— DATA FOR ANALYSIS —
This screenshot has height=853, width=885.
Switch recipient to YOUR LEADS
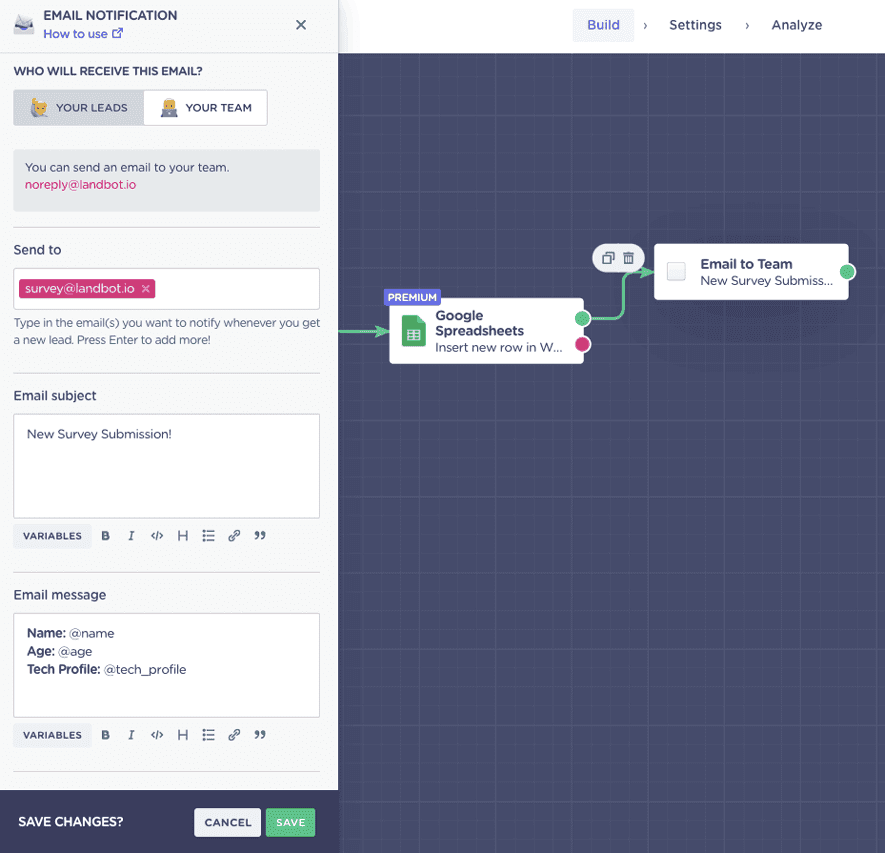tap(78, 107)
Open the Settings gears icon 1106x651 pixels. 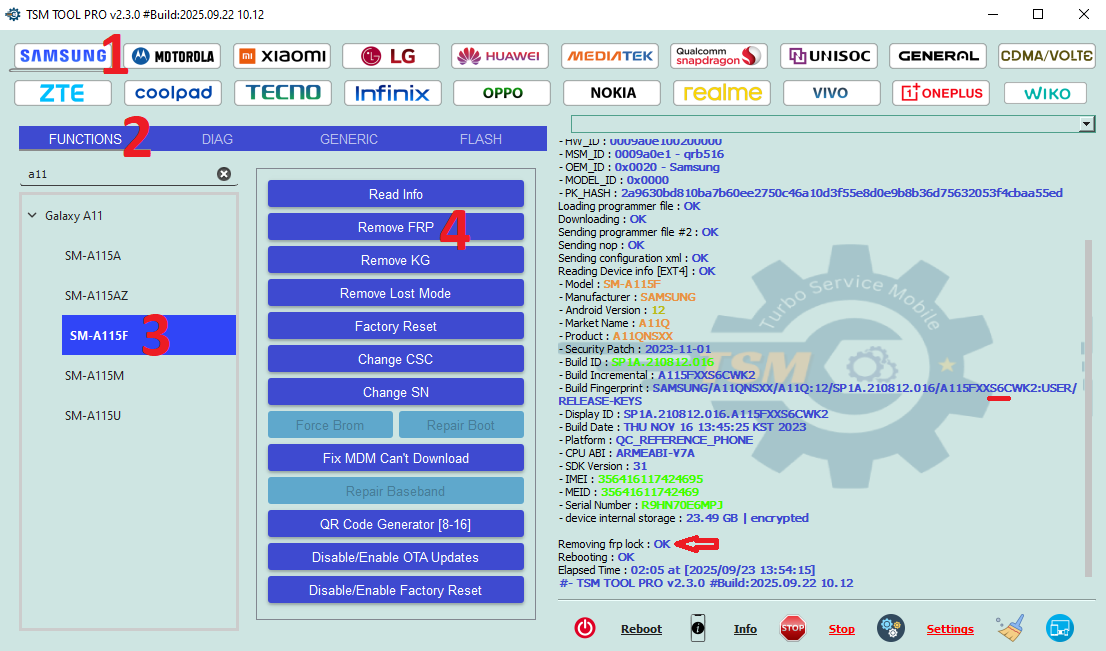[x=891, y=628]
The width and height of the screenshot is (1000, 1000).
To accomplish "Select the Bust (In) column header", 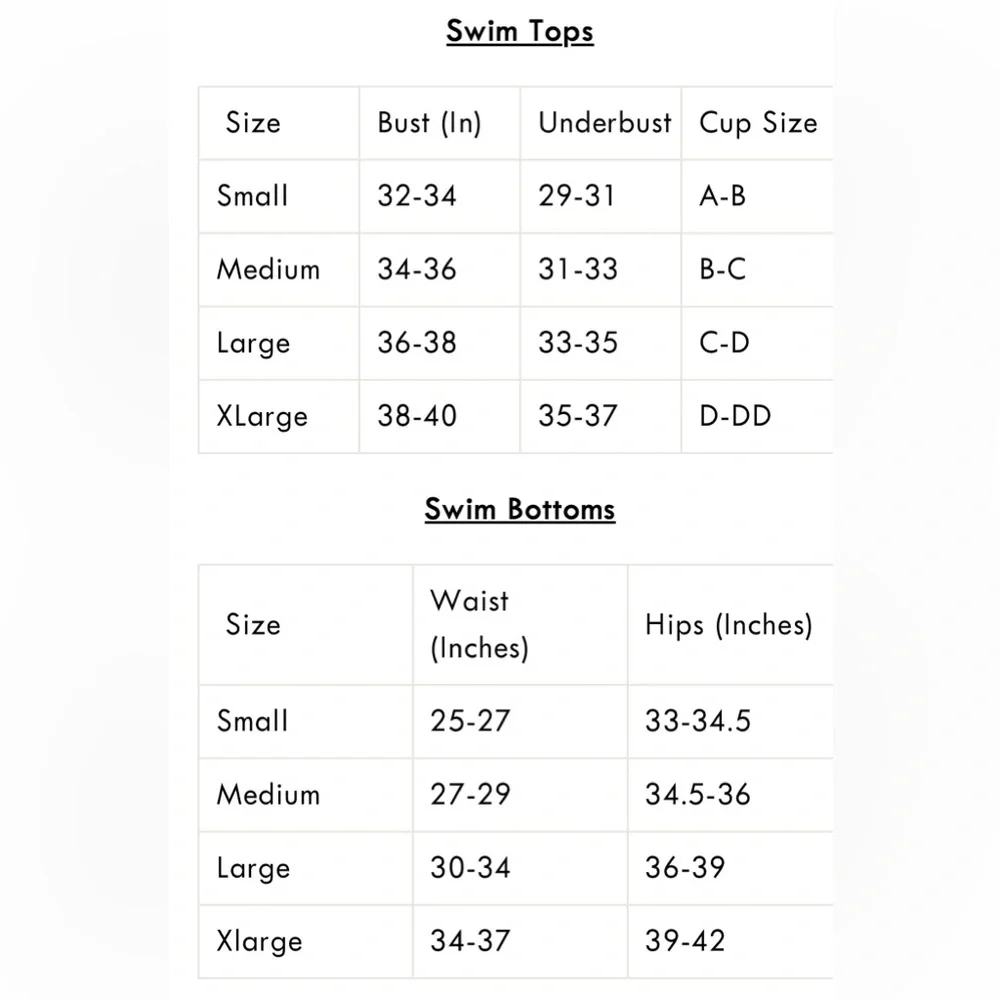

— WHAT THE EXERCISE ASKS —
Wherever the word "screenshot" appears in a line of the data above, copy that line.

— EXERCISE ANSWER —
This screenshot has height=853, width=885.
The width and height of the screenshot is (1000, 1000).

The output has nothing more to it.